Perhaps jobs in poorer countries don’t offer as many opportunities to bolster soft skills or engage in professional development as jobs in richer countries do.
The researchers continued their analysis, looking at different subsets of the data. For instance, they analyzed new immigrants while controlling for their English-language skills and the U.S. state they lived in. These analyses yielded similar patterns.
“The richer the country of origin, the more valued their home country experience is in the U.S. labor market,” Lagakos says.
Exploring Possible Explanations for Wealth Inequality
The researchers came up with three possible explanations for their findings.
First, perhaps immigrants from poor countries represented a different slice of their population than those from rich countries. In other words, maybe people who choose to emigrate from, say, Ghana are worse at learning new skills than the average Ghanaian, while those from Germany tend to be better at learning new skills than the average German.
This hypothesis did not hold up.

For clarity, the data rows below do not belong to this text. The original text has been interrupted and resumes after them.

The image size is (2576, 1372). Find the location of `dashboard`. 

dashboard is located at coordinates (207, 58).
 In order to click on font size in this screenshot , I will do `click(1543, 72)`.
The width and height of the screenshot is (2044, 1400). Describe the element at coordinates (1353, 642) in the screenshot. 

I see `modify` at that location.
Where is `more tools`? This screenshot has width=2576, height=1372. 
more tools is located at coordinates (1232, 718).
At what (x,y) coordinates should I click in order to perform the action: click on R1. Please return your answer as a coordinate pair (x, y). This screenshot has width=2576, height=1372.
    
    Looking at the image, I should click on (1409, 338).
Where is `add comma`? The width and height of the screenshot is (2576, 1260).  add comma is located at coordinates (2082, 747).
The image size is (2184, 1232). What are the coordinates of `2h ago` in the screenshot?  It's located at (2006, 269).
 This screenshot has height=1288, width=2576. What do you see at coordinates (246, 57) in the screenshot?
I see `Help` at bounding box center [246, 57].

The data showed that immigrants from both poor and rich countries typically averaged about 12 years of schooling. All countries, regardless of wealth, seemed to be sending highly educated people who were likely to be adept at learning new skills.
The second possibility was that immigrants from poor countries—but not rich ones—were performing jobs in the U.S. that didn’t match their skill level. For example, perhaps engineers from Mexico were not getting hired for engineering jobs, so they became taxi drivers instead—whereas British engineers had no problem finding work in their chosen field.
“Maybe they have the same ability,” Qian says, “but the ones who come from the poor countries take a hit because of labor market discrimination in the U.S.”
To test that hypothesis, the researchers categorized all college-educated immigrants’ jobs in the U.S. as high- or low-skilled. Then they compared those people’s jobs to those of college-educated nonmigrants in their home countries.
Among all immigrants, the likelihood of getting high-skilled work in the U.S. was slightly lower than in their home countries. However, the drop wasn’t substantially larger among people from poor nations.
“Everyone seems less likely to be in a skilled job once they come to the U.S., but it doesn’t seem to disproportionately be about the poor countries,” Lagakos says.
The researchers also looked at the possibility that immigrants from poorer countries were able to get jobs in their chosen fields, but were paid less for their years of experience because U.S. employers didn’t value the experience gained in those home countries. But, again, the data did not bear this out.
Increasing Soft Skills
That suggested a third option—that people accumulated different levels of human capital in their home countries before arriving in the U.S., and that this was why their work experience was treated as more or less valuable by the U.S. labor market.
In other words, immigrants from poor nations hadn’t learned as much at work as immigrants coming from wealthier nations. Perhaps jobs in poorer countries don’t offer as many opportunities to bolster soft skills or engage in professional development as jobs in richer countries do.
The next step for researchers who want to narrow the wage gap between rich and poor countries is to understand why that’s the case, so steps can be taken to fix the problem.
The most important takeaway from this research, Lagakos says, is that education alone cannot close the income gap.
“When you’re thinking about cross-country differences in human capital,” he says, “you can’t just stop at schooling.”